A królowie [święci, Obj. 5:10] wniosą swoją chwałę i cześć do miasta. „I wniosą do niego sławę i dostojeństwo [wyborni, światli, doskonali z] narodów.” Widzimy zatem, że ten rząd najpierw będzie oparty na chwale duchowych królów ziemi, zaś później, w miarę postępów Wieku Tysiąclecia królestwo to będzie ogarniać lub włączać wszystkich czystych i dobrych na ziemi – ale tylko tych, którzy zostali uznani za godnych życia.
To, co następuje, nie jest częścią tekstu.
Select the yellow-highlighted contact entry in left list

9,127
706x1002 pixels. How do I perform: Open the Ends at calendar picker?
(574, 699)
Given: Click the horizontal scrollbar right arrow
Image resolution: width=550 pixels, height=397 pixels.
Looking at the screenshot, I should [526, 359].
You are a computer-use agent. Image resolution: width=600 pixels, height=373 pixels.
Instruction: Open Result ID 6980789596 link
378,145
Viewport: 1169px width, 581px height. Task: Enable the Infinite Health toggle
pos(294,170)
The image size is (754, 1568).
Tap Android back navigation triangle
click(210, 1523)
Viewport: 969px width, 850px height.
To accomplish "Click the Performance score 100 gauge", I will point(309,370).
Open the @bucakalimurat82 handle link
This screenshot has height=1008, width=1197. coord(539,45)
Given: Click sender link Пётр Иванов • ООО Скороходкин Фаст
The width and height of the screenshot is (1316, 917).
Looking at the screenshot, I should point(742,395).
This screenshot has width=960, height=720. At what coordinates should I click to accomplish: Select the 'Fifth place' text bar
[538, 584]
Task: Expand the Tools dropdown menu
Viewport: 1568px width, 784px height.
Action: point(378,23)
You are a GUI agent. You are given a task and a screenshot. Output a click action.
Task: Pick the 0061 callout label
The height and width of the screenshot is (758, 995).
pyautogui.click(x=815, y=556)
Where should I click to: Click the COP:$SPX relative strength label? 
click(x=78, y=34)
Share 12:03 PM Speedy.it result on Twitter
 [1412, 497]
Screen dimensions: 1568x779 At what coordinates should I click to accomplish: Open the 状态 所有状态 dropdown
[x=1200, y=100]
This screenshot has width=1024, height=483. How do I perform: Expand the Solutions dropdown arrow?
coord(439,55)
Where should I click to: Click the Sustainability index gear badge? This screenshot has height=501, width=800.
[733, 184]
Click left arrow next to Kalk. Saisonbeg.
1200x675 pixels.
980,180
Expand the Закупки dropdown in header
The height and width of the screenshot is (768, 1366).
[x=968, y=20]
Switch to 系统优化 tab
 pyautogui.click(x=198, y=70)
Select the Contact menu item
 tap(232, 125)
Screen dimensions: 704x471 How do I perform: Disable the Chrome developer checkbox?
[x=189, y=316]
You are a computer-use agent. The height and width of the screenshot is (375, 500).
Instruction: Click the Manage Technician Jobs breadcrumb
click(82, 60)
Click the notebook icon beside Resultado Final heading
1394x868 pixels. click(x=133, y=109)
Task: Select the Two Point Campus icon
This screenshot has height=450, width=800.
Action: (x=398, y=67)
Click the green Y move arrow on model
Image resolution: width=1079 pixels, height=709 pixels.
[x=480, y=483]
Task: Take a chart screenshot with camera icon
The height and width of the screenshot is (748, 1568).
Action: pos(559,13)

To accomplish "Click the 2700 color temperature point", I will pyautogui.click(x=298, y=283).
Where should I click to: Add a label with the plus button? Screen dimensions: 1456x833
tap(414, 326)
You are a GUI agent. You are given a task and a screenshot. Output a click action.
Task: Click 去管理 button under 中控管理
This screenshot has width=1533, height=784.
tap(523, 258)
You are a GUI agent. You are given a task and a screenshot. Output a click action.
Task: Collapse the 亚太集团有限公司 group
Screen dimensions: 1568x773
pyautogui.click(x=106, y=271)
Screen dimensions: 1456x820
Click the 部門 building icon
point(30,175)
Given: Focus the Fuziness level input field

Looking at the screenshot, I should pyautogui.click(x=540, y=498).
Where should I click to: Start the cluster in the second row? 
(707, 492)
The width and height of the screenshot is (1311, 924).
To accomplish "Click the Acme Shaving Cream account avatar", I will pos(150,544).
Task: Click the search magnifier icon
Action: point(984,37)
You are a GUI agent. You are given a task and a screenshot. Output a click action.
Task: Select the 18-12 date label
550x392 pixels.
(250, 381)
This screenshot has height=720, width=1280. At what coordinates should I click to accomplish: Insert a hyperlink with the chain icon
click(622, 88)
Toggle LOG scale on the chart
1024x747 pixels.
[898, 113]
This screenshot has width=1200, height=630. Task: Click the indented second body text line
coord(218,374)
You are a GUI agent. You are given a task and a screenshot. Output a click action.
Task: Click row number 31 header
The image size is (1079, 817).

Pośród nich nie będzie nikogo zdeprawowanego, albowiem wszyscy, którzy okażą dobrą wolę, zostaną do tego czasu oczyszczeni z wszelkiego grzechu i nieprawości.

OBRAZ SIÓDMY
RZEKA WODY ŻYWEJ OBJ. 22:1-3,17

Ten obraz zaczyna się po tym, jak miasto (rząd) Boga jest ustanowione na ziemi, i ilustruje jego błogosławieństwa w jeszcze inny sposób.

Widzimy rzekę wody żywej i drzewo życia, którego owoc podtrzymuje życie i którego liście leczą ludzi. Jakże kieruje to nasze myśli z powrotem do raju, skąd Adam został wygnany z powodu grzechu, i do drzewa życia pośrodku Edenu, do którego owoców został mu odcięty dostęp i z braku których Adam umarł, jak i umiera jego potomstwo.

Ach, jakiż wspaniały to obraz „czasu naprawienia wszystkich rzeczy, o czym od wieków mówił Bóg” – uzdrowienia z całego przekleństwa, splamienia grzechem i związanej z tym niedoli, bólu i śmierci, ponieważ okup został zapłacony, zaś Odkupiciel jest owym wspaniałym odnowicielem.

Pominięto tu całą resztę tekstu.